2019-05-30 10:18:20 UTC - Chris Camplejohn: Hi All, has anyone got examples of
the best way to dequeue things from Pulsar in order to achieve maximum
throughput? We are currently calling receive, but we then have to write to
Kafka which is quite time consuming. Ordering is important to us, so I am not
sure we can use the async API as I believe that would potentially jumble the
ordering?
----
2019-05-30 15:18:31 UTC - Addison Higham: have you considered using the kafka
sink? <https://pulsar.apache.org/docs/en/io-kafka/#sink>
----
2019-05-30 15:18:58 UTC - Addison Higham: if you are doing some munging, you
could use a pulsar function beforehand
----
2019-05-30 15:22:10 UTC - Addison Higham: but I would *think* that an async
receive should still resolve in order, but you would probably want to validate
that
----
2019-05-30 15:22:38 UTC - Daniel Sef: @Daniel Sef has joined the channel
----
2019-05-30 18:56:40 UTC - Ambud Sharma: @Matteo Merli how would ordering be
honored on the consumer side for a partitioned topic?
Shared subscription seems to be the only way to run multiple consumer instances
to subscribe to a topic however as per the documentation messages are delivered
in a round robin fashion so is ordering no longer preserved?
----
2019-05-30 18:58:32 UTC - Matteo Merli: @Ambud Sharma With failover
subscription over a partitioned topic, there will be one active consumer
per-partition, though the partitions will be spread across all active consumer.
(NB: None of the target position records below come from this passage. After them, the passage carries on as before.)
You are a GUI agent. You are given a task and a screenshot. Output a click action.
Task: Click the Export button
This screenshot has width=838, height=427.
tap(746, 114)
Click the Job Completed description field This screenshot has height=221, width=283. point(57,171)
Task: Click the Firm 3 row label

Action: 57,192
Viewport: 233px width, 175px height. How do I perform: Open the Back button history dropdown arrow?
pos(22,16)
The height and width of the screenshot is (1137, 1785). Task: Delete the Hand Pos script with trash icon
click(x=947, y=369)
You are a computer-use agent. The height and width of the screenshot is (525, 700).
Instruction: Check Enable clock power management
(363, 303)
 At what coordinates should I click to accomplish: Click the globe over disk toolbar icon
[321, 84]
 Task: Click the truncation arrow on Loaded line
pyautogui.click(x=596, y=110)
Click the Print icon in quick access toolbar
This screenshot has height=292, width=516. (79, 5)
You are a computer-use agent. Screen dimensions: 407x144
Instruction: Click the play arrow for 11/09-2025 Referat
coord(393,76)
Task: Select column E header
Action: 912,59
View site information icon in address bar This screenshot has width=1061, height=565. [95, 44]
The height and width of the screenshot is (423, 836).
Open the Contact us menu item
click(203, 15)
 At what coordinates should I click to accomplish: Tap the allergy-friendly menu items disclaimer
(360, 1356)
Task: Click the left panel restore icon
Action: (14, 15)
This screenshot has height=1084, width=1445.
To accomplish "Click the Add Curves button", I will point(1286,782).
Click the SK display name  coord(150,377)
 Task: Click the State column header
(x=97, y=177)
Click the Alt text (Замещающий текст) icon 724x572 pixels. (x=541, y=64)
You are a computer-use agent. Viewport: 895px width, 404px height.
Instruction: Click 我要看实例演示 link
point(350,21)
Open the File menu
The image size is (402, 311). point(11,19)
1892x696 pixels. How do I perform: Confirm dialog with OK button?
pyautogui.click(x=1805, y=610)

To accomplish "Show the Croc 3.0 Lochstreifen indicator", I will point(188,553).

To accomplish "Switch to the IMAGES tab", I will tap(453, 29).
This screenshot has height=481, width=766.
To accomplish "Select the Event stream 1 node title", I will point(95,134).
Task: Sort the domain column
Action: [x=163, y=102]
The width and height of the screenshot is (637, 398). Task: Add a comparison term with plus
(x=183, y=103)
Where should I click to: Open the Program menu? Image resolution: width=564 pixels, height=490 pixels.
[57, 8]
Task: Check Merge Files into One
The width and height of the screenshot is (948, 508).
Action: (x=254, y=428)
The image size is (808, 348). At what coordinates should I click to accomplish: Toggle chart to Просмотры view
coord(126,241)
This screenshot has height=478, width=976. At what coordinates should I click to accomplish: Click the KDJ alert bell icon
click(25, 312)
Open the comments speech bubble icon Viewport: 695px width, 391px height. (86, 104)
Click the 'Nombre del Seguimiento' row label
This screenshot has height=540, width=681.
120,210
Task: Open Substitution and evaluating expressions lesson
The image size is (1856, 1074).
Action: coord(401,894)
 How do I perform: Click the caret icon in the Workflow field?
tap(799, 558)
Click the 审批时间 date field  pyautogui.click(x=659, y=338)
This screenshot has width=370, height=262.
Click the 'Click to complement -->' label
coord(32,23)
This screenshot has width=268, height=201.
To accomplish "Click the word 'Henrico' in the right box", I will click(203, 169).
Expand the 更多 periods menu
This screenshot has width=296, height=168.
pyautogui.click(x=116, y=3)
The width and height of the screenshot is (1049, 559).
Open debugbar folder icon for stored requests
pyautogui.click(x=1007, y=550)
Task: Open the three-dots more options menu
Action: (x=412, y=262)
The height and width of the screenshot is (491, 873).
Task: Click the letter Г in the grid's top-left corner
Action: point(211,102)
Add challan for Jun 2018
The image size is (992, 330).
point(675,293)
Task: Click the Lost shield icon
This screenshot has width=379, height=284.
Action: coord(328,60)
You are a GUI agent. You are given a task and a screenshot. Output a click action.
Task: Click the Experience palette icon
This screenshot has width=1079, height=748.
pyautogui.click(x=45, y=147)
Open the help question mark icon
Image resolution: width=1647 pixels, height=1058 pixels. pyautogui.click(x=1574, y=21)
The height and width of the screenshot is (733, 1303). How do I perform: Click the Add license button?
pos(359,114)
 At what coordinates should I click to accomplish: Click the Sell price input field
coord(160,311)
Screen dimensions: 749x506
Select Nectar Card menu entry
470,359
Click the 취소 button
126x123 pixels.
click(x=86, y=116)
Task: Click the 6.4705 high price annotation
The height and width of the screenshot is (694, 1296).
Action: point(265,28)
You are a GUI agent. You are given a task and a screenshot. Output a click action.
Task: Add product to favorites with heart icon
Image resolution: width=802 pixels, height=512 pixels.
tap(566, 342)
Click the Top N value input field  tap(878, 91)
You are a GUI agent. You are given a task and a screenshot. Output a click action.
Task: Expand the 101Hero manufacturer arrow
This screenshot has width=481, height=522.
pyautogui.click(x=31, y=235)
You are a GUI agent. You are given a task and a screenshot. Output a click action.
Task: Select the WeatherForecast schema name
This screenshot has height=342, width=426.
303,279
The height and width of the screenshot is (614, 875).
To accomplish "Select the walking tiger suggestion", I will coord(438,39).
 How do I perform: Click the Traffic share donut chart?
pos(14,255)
It’s very similar to Kafka consumer group mode.
----
2019-05-30 19:03:40 UTC - Ambud Sharma: thanks @Matteo Merli; is there an
example that should how to initialize a Pulsar consumer to mimic the Kafka
consumer behavior? Specifically looking for consumer name pattern and topic
name pattern that needs to be set (if any).
----
2019-05-30 19:06:01 UTC - Matteo Merli: Setting the
`subscriptionType(SubscriptionType.Failover)` should be enough.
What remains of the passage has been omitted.